● Data for review:
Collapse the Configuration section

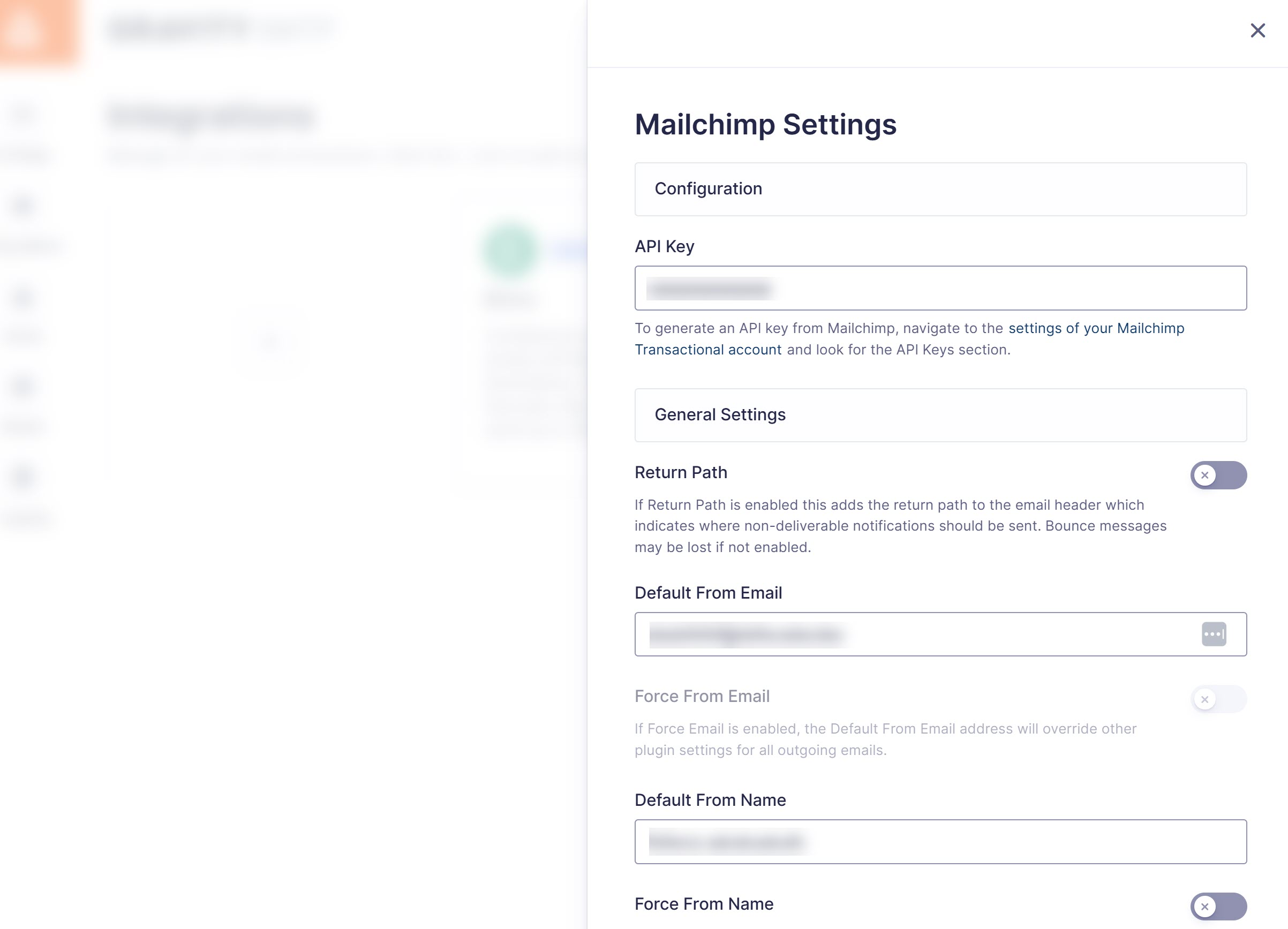point(940,188)
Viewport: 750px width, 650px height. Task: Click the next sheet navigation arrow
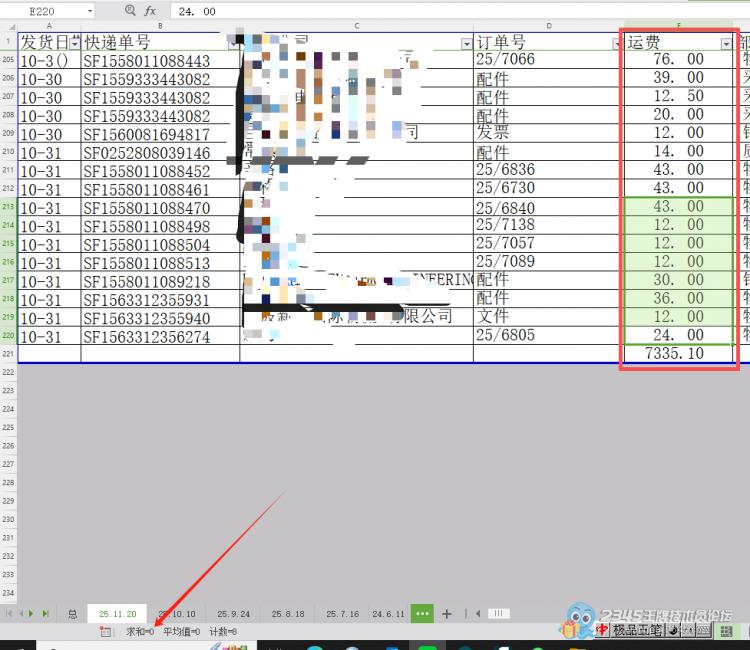pyautogui.click(x=33, y=613)

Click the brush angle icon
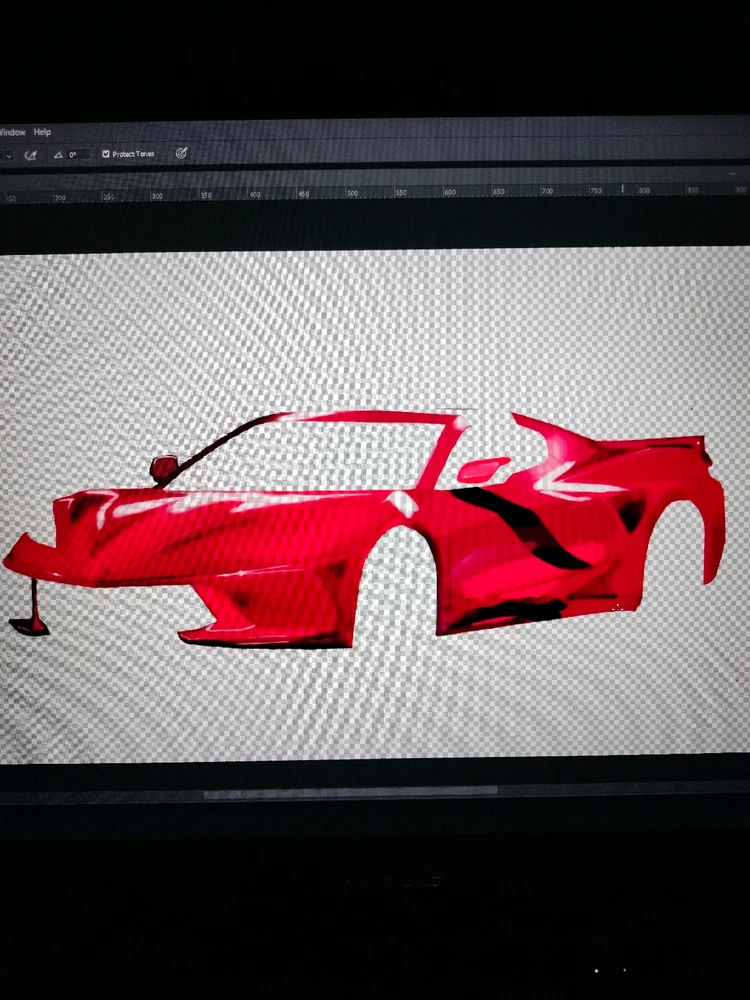click(x=58, y=155)
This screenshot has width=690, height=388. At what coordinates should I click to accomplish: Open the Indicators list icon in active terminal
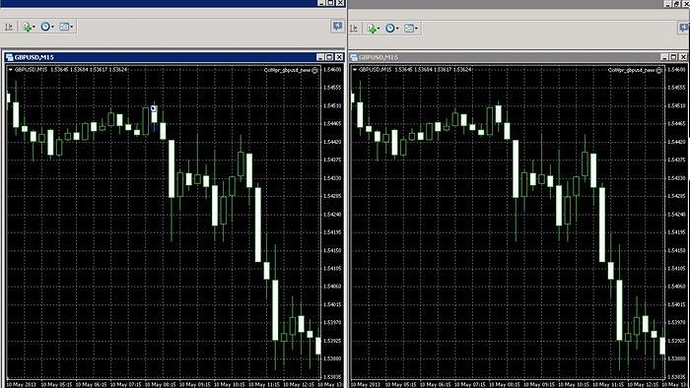pos(27,27)
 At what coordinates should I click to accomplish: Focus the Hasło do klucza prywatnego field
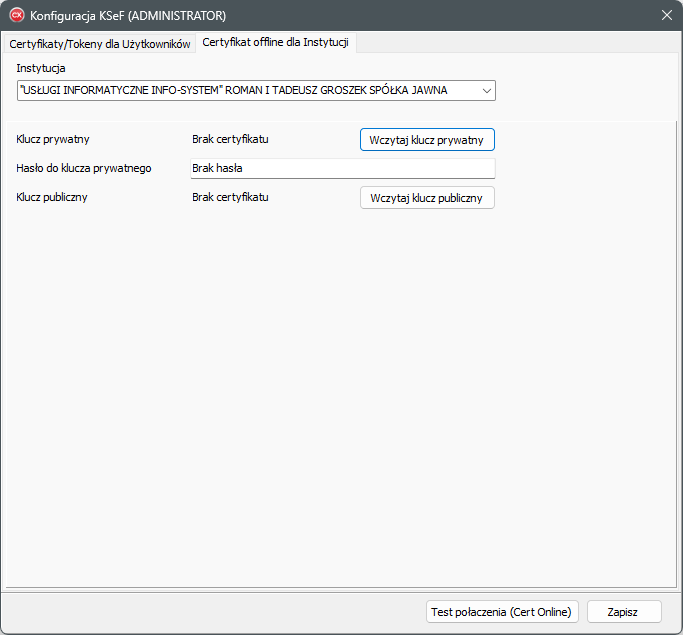click(x=342, y=168)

● Assignment: These lines alone form the answer: the one containing "This screenshot has" and every line after it through the end of the material, exactly as written, pictures left out.

● Answer area:
This screenshot has width=690, height=388. At what coordinates should I click to accomplish: Open the Indicators list icon in active terminal
pos(27,27)
 At what coordinates should I click to accomplish: Focus the Hasło do klucza prywatnego field
click(x=342, y=168)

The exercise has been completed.